Imagine explaining New York City to a child who has lived in a small, rural community. You could talk about the way that sky-scrapers are like two-story houses, but even taller. You could talk about how the streets are busy — kind of like Walmart at Christmastime. These comparisons can be a good start, but they can only take the student so far. Obviously, to really understand NYC, the child would need to visit. But, the next best thing is to show dynamic, accurate visual or artistic representations. These representations can inform and fuel an accurate imagination.
Imagination is often thought of as a place to dream up fantasy worlds and make-believe. However, an informed, accurate imagination is a tool that can envision the real world and what we should truly believe.
The classic tools that we use to help students with imagination include pictures, maps, and graphs.
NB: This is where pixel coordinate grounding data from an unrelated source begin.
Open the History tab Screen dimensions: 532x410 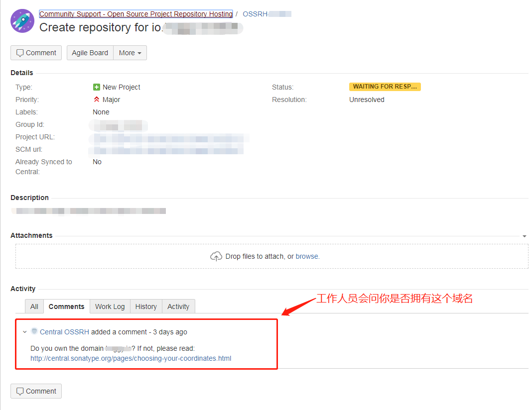click(x=146, y=307)
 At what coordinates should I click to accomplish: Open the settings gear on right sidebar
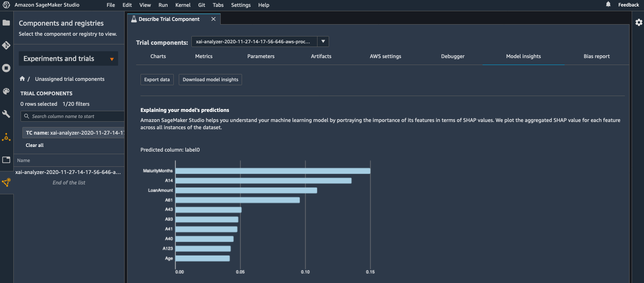(639, 22)
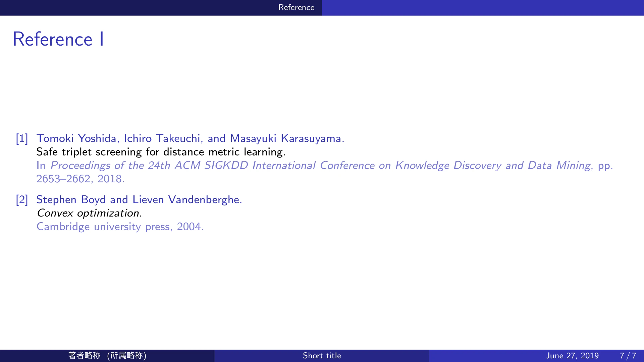Screen dimensions: 644x362
Task: Click the light blue header bar area
Action: pyautogui.click(x=483, y=8)
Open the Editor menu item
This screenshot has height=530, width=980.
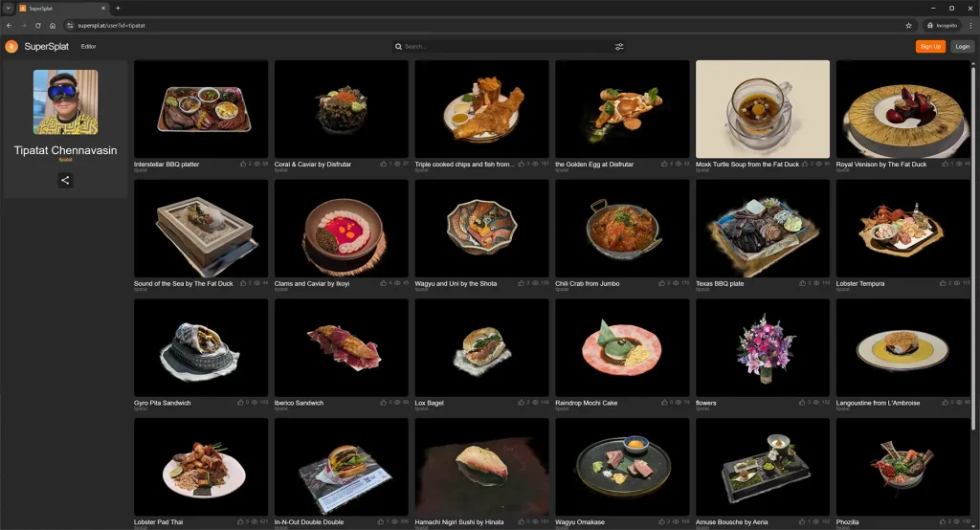point(88,46)
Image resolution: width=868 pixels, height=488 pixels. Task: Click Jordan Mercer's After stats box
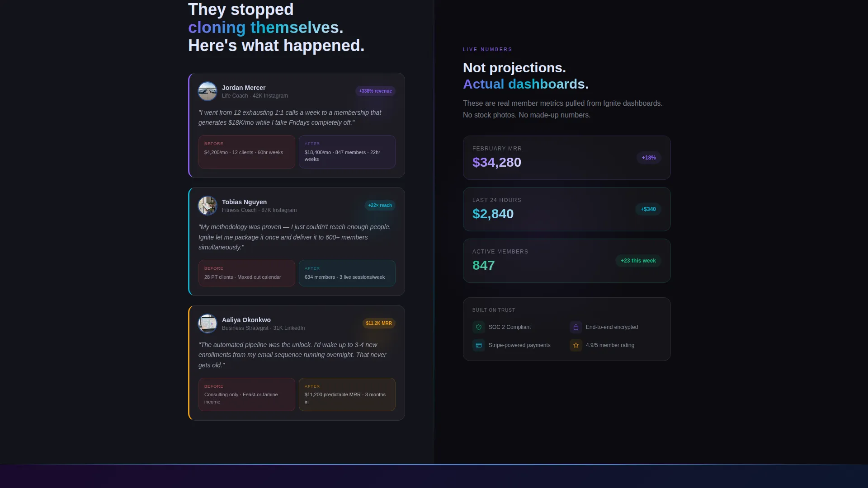pyautogui.click(x=347, y=152)
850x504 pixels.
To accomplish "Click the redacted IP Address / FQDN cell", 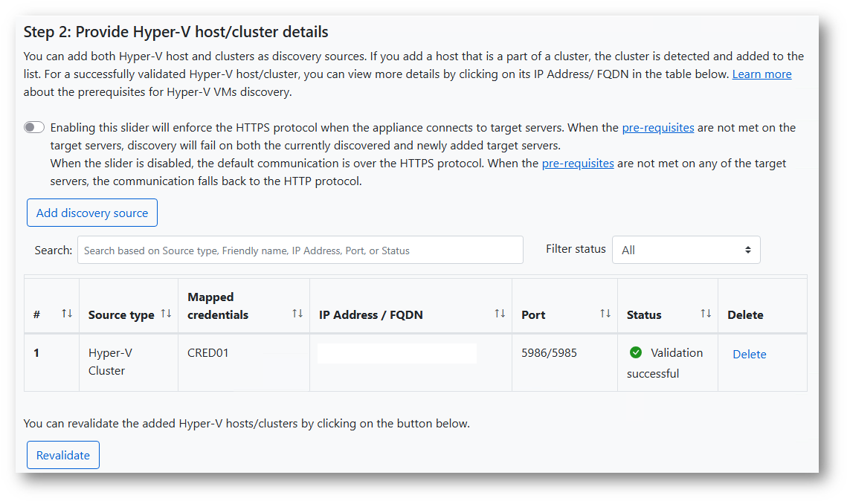I will pos(396,354).
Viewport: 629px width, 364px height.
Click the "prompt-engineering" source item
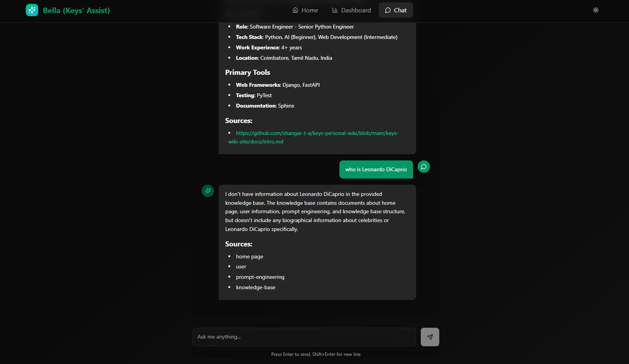coord(260,277)
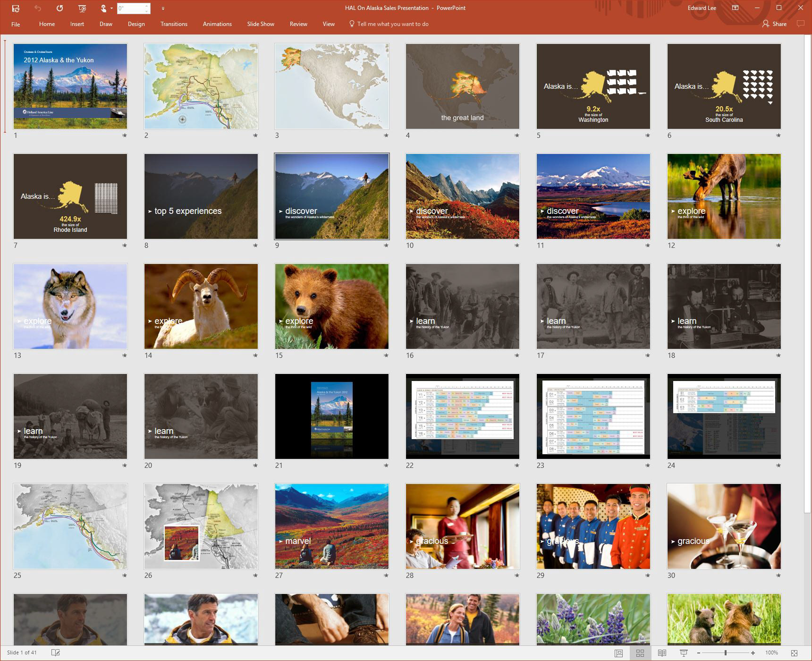Start slideshow from beginning via toolbar icon
Viewport: 812px width, 661px height.
coord(82,8)
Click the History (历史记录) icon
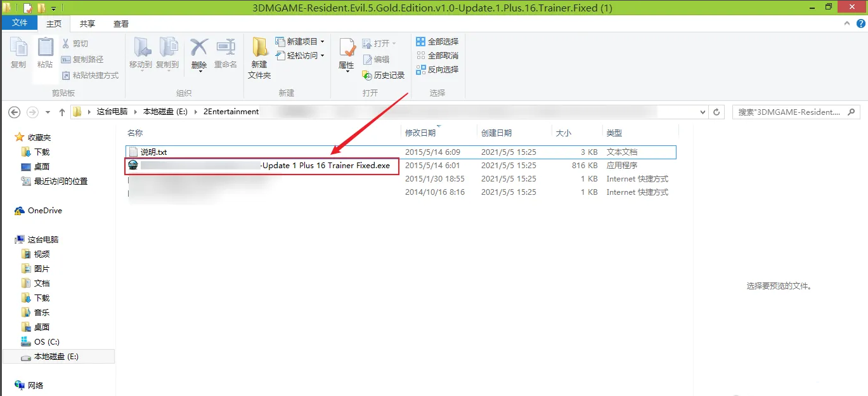 [384, 74]
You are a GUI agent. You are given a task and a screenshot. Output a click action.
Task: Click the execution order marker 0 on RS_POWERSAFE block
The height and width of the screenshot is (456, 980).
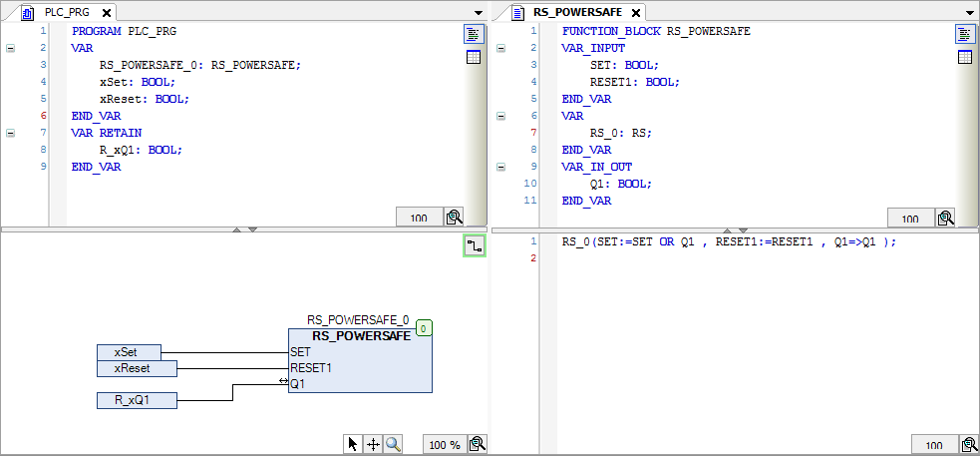(424, 328)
But here are three other types of tools that you can use in your class to fuel and shape healthy imaginations.
Well-Done Christian Documentaries
Sadly, there are some Christian media projects that are not excellent in content or quality, but there are others that are fantastic. Be on the lookout for those that are really good. I’m currently intrigued by this preview of The Riot and the Dance: Water, in which Dr. Gordon Wilson states, “One Artist invented water. He invented every liquid habitat and ecosystem that has ever existed. And He fills every inch with life, with death, and with perpetual renewal.” This is the kind of resource that we need to invite into our classrooms.
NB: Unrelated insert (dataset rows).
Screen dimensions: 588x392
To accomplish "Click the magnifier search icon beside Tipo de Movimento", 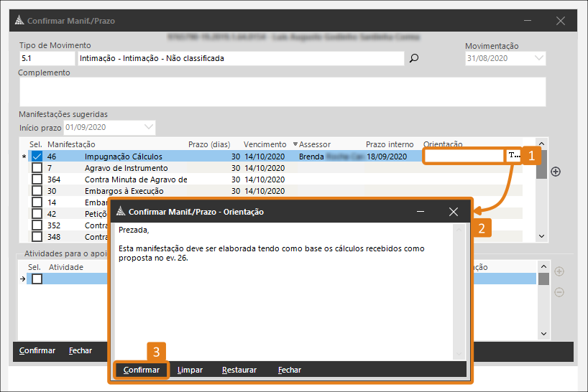I will [x=413, y=59].
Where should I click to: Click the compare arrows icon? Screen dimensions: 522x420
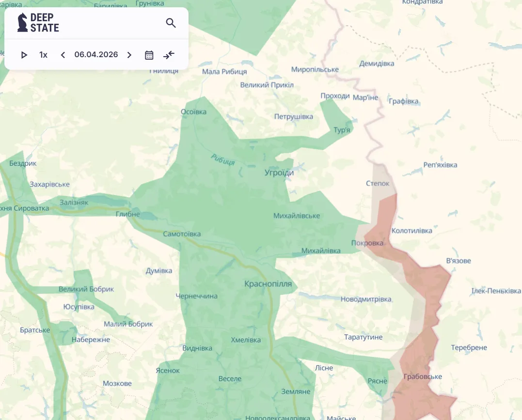(x=169, y=55)
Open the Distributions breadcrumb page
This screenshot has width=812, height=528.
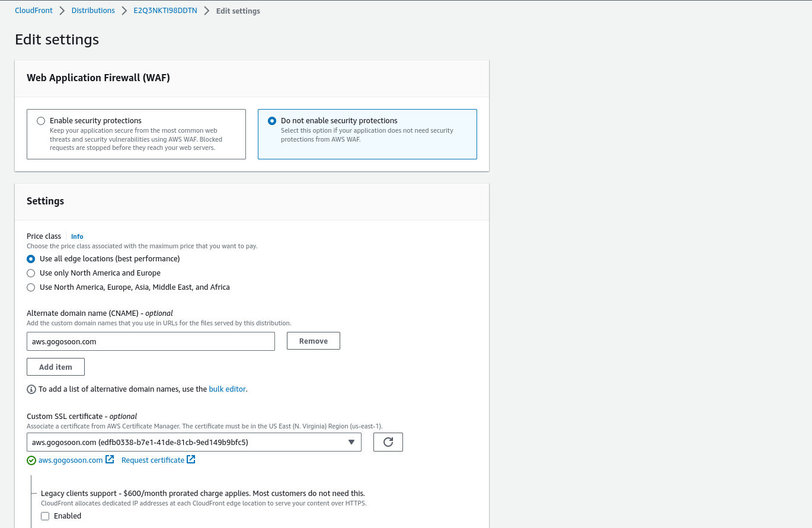click(x=93, y=10)
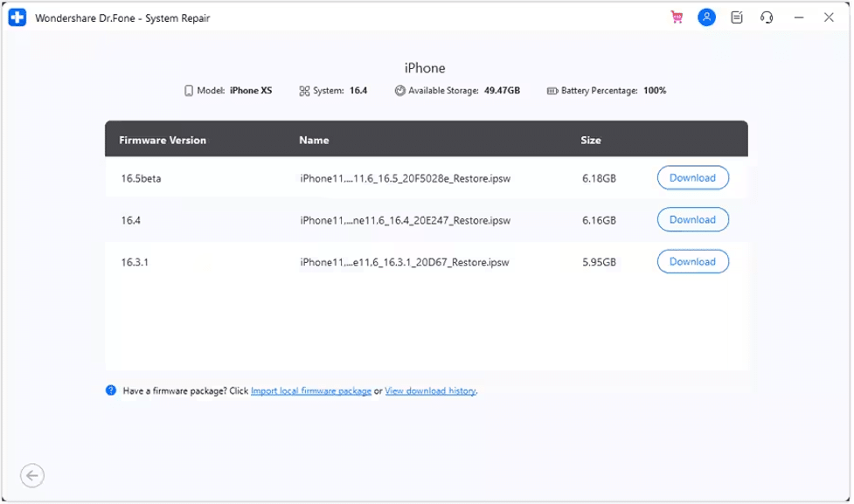Download the 16.5beta firmware
Screen dimensions: 854x504
click(692, 177)
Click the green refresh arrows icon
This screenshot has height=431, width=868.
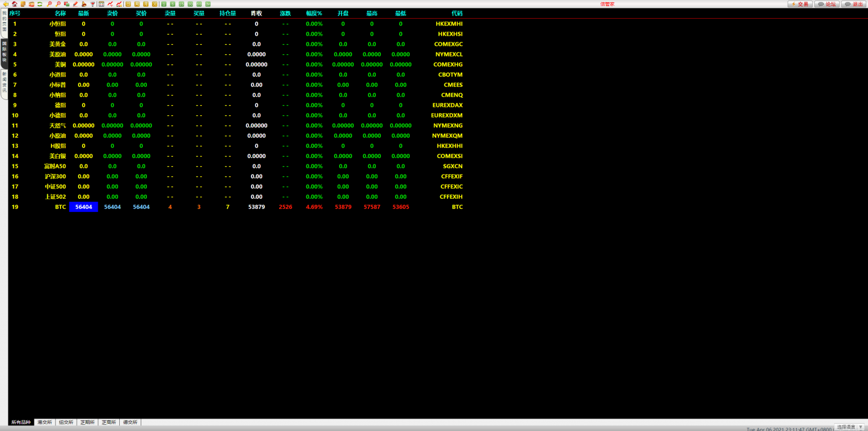pos(40,4)
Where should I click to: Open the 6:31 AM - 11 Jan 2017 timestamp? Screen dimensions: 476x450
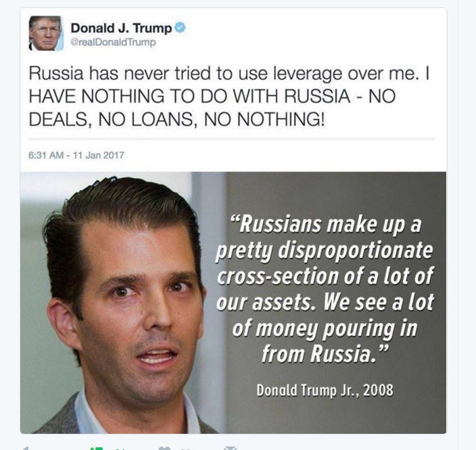click(76, 155)
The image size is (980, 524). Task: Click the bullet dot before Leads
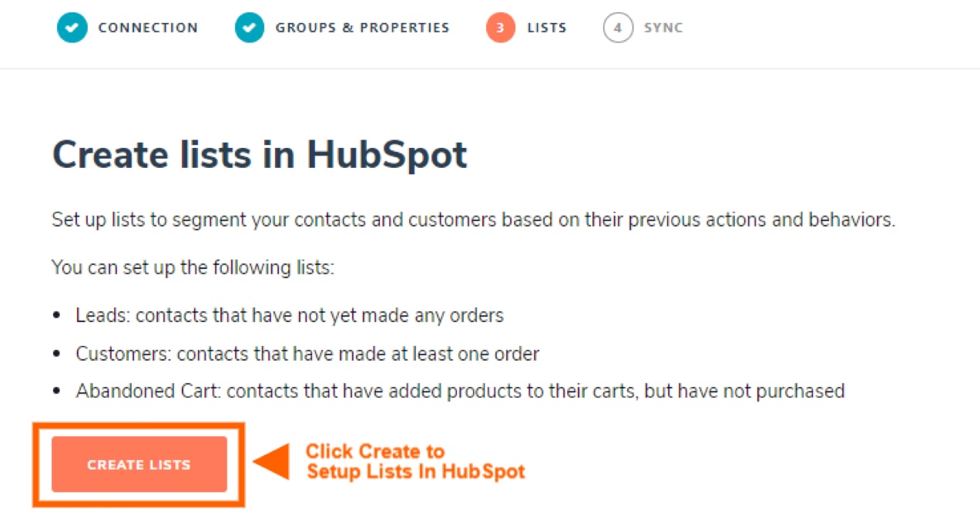(x=56, y=316)
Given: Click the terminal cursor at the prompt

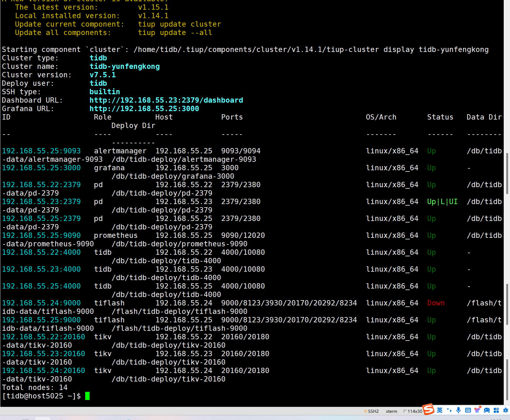Looking at the screenshot, I should pos(87,396).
These are visualizations of reality. They can help us see the truth about how things relate to us and each other. These kinds of images can help information “click” in our students’ minds. Here is an example about the languages spoken in the world. There are many ways that this could be used in relation to biblical integration. Can you think of any?
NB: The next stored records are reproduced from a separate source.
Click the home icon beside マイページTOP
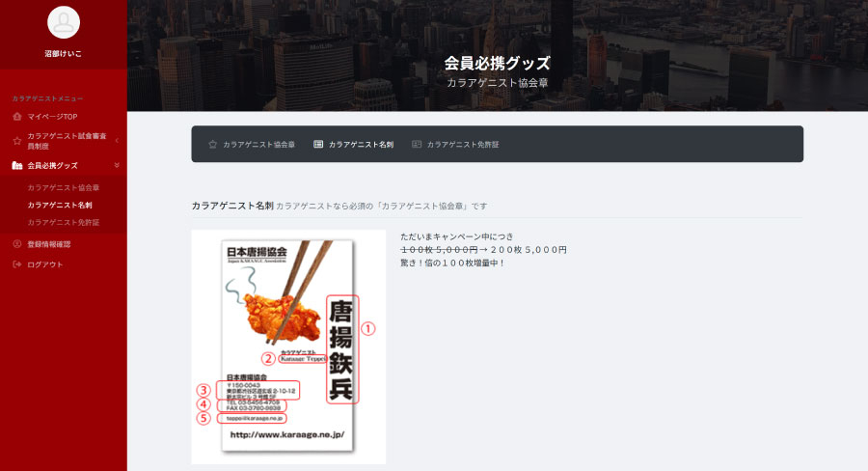 coord(17,117)
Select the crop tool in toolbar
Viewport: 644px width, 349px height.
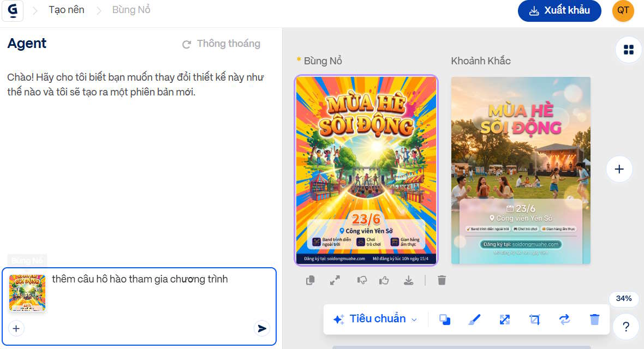coord(534,320)
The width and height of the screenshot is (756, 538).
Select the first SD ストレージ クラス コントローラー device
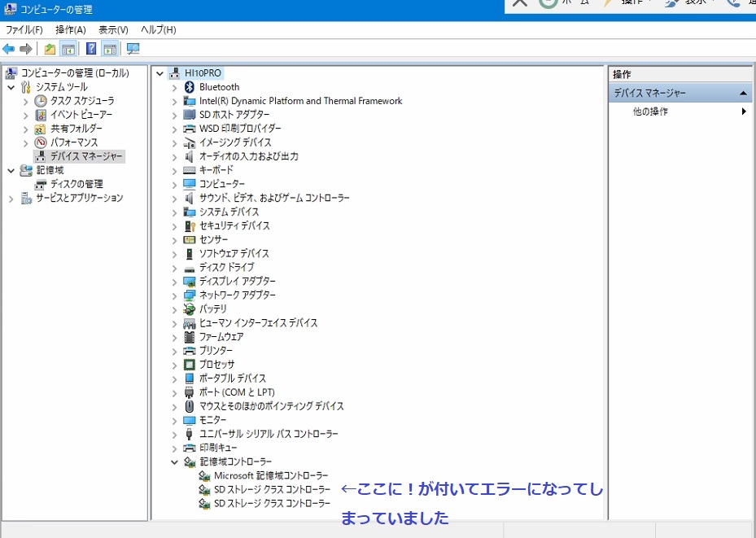272,490
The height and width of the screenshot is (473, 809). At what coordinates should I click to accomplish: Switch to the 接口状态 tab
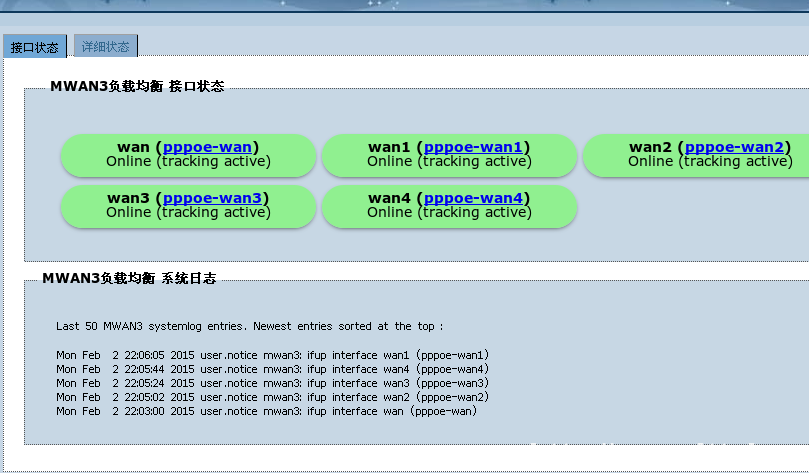(x=35, y=47)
Over the past summer, I was able to read a biography of former Supreme Court Justice Antonin Scalia. There was a great deal of content about how his faith shaped his decision-making in every stage of life. Faithful, historical-figures like William Wilberforce, Hannah More, and Isaac Milner are worth exploring. These three Christians were contemporaries and made massive impacts in their fields — Wilberforce in government, More in literature and education, and Milner in mathematics. They are examples for us and our students. Thankfully, numerous biographies about Christian thinkers and leaders are written for all reading-levels. These should be used regularly and freely.
These three types of resources can fuel accurate, godly imaginations. We might not be able to take them all to New York City, but we can make the idea of of NYC come to life in accurate, engaging ways. Let’s do more than tell our students about God’s integrated world; let’s show them.